— Element and text location data —
— Start —

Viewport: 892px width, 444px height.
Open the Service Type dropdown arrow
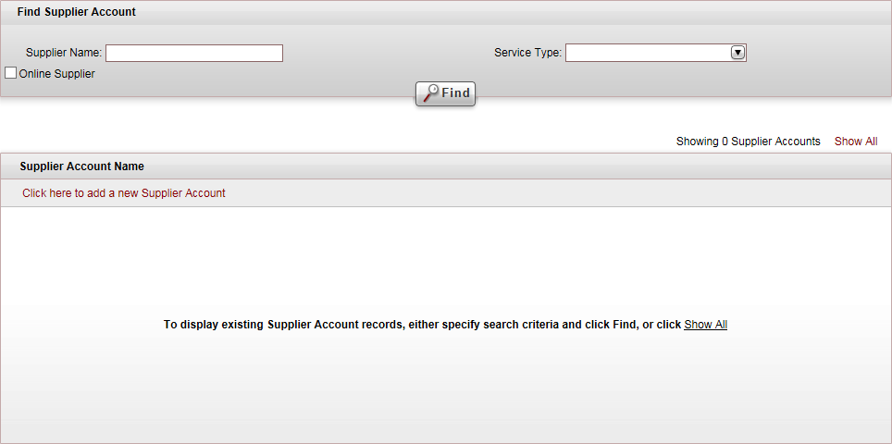[x=737, y=53]
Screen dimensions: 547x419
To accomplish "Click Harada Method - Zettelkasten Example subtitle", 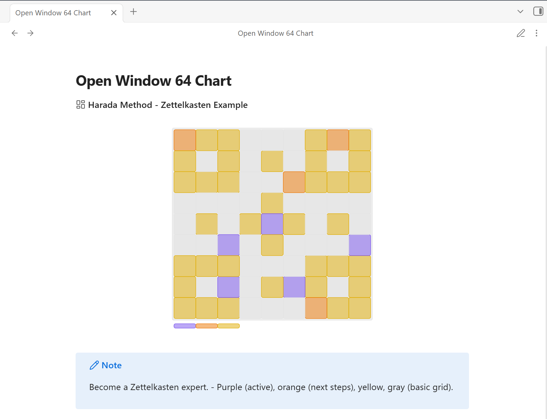I will point(168,105).
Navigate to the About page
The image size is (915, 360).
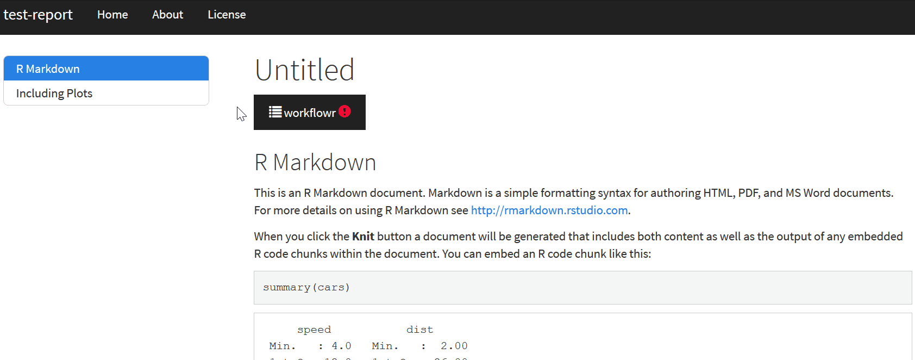(x=167, y=15)
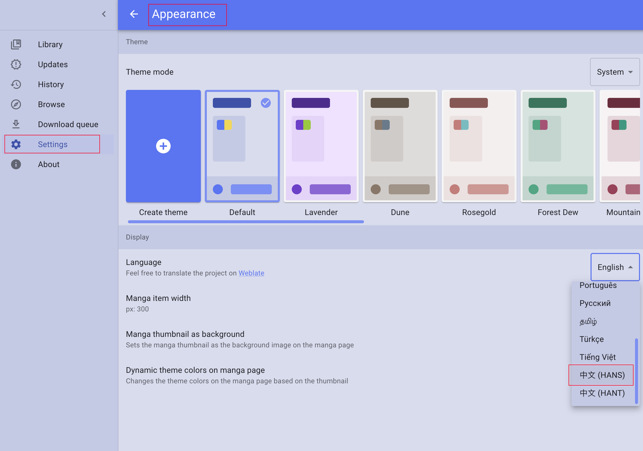Click the theme list horizontal scrollbar
The width and height of the screenshot is (643, 451).
[246, 222]
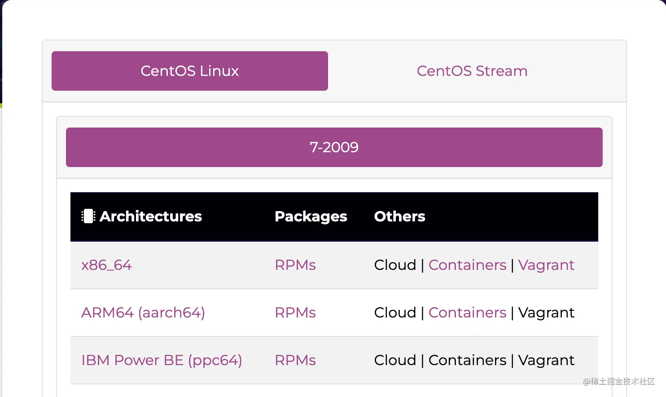Click Cloud in the x86_64 row

[395, 265]
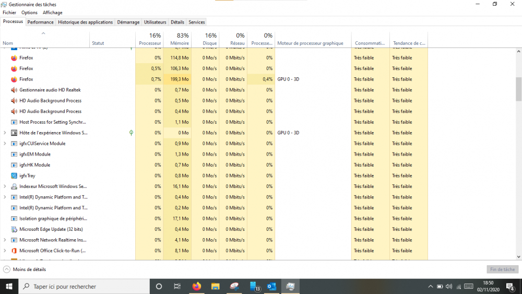This screenshot has width=522, height=294.
Task: Click the igfxTray process icon
Action: [x=14, y=175]
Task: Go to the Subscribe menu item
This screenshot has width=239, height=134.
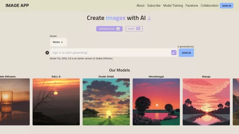Action: coord(154,6)
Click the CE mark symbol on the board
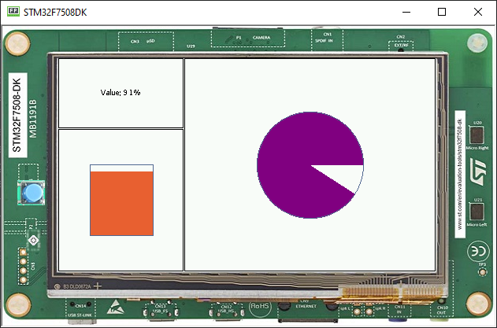 pyautogui.click(x=477, y=251)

— End —

— Task instructions —
Please return everything in the data, from the line containing "Navigate to the About page" down to the end, leaving the pictures out of your answer.

— Result of the exercise —
Navigate to the About page
The image size is (915, 360).
(x=167, y=15)
Click the theme list horizontal scrollbar
The width and height of the screenshot is (643, 451).
[246, 222]
Click Cloud in the x86_64 row

[395, 265]
This screenshot has width=522, height=294.
Task: Click the igfxTray process icon
Action: [x=14, y=175]
Task: Go to the Subscribe menu item
This screenshot has width=239, height=134.
Action: coord(154,6)
Click the CE mark symbol on the board
 pyautogui.click(x=477, y=251)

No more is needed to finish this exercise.